Every year around Mother's Day, I notice more vegans and animal rights advocates posting reminders in online message forums, via social networking and on blogs about the forgotten mothers in the dairy industry. I stumbled upon a piece by someone called Jocelyn Hoppa when nosing around online this morning that I initially figured would sound a lot like the other articles in circulation ("On This Mother's Day, Take a Moment and Think of the Plight of Mother Cows"). She writes:
Generally, once the mother cow gives birth, her baby is taken away from her. Can you imagine? Apparently mother cows bellow for days looking for their babies. Then, the mothers are hooked up and milked, which is cold and painful—a very different experience from that if she were nurturing her young. Then, after enduring this for years, they get turned into cheap hamburger.And then she even offers up health-related concerns about consuming dairy products:
If a story like this does inspire you to give up dairy, you should know that humans do not necessarily need to consume dairy for health. Calcium is found in plenty of plant foods, like leafy greens, sesame seeds (again, who knew?), fortified juices and cereals. A lot of people make the case that dairy products actually make us less healthy, because the saturated fat clogs our arteries and also its protein has an acidic nature that aggravates osteoporosis. Which certainly contradicts the notion of drinking milk for calcium for stronger bones.She spends most of the article communicating that she thinks that cows are mistreated and that dairy is unhealthy, yet also throws in the following:
I'm not vegan or anything, but this is a horrifying depiction of a process that, up until reading this note, I knew very little about. Why I ever thought cows just produced such large quantities of milk without having a ton of babies is beyond me.So, never minding the part where she's managed to overcome her previous understanding of how mammals spontaneously produce milk out of thin air, after all of this: "I'm not vegan or anything"? At the very least, you'd half-expect her to express an intention to go vegan, but it doesn't happen. Obviously, presenting someone with welfarist arguments (involving what she, herself, calls "horrifying" facts about the treatment of nonhumans) and information concerning the unhealthiness of consuming their flesh or secretions don't quite do the trick. Adding further weight to my hunch is the first comment left in response to her article, in which someone recommends Jonathan Safran Foer's beautifully written piece of garbage, Eating Animals, to supposedly learn more about how the treatment of non-humans in "factory farming" is actually "much worse". It's no real surprise that the commentator adds to this that dairy (the discussion of which is pretty much omitted in non-vegan Foer's book) is the "least of [her] worries".
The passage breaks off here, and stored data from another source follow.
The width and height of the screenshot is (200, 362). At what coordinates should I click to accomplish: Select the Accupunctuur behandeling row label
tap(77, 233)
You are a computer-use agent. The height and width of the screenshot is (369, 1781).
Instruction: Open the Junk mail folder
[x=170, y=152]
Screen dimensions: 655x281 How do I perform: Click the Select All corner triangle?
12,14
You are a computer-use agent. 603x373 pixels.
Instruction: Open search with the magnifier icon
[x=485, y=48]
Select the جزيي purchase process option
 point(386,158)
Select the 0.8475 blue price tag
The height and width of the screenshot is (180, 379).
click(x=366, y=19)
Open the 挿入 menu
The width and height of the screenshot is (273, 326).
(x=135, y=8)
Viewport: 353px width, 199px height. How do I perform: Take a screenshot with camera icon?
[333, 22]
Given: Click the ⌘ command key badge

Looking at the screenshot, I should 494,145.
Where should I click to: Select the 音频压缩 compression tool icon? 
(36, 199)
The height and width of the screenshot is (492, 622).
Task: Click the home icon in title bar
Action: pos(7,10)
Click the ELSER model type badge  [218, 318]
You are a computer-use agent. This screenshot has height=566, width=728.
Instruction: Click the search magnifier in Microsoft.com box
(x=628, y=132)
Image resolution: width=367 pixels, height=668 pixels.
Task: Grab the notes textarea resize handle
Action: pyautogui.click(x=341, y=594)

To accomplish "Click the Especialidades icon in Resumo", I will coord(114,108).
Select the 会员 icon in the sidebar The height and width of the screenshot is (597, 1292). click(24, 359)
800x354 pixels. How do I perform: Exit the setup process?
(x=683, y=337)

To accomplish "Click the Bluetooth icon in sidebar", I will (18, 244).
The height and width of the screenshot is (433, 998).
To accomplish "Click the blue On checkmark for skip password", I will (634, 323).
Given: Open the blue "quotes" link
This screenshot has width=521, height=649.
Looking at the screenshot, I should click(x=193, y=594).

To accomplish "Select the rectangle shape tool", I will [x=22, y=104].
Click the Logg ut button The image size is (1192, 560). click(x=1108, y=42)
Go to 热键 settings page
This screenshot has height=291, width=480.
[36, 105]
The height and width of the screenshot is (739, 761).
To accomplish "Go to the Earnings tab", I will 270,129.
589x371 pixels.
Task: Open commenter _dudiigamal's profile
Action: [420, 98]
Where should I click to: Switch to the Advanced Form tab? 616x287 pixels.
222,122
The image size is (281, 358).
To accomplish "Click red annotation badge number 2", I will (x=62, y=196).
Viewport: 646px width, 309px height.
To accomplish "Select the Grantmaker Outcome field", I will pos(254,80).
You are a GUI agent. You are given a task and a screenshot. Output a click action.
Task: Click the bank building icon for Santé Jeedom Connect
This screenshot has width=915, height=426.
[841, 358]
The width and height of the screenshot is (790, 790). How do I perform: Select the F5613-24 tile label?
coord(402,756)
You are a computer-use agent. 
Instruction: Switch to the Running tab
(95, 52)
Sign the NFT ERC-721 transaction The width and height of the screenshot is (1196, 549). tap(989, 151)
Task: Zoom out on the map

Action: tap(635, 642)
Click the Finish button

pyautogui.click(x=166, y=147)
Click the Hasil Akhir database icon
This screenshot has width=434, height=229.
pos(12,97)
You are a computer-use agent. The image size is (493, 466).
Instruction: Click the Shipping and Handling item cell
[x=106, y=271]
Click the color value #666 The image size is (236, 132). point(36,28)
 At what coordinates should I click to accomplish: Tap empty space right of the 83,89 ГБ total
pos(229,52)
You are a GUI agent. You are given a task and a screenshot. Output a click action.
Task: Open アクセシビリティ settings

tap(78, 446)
So how best, then, to educate others about veganism? Talk to them about the right all sentient animals have to not be used as things; focus on how their sentience leaves them with an interest in living out their own lives as individuals -- not as our property. It's important to know all of the ancillary reasons that consuming the flesh or secretions of other animals is wrong, but it's crucial to know and understand the most important reason. Start at the root by educating yourself about animal rights by reading Gary L. Francione's Introduction to Animal Rights: Your Child or Your Dog.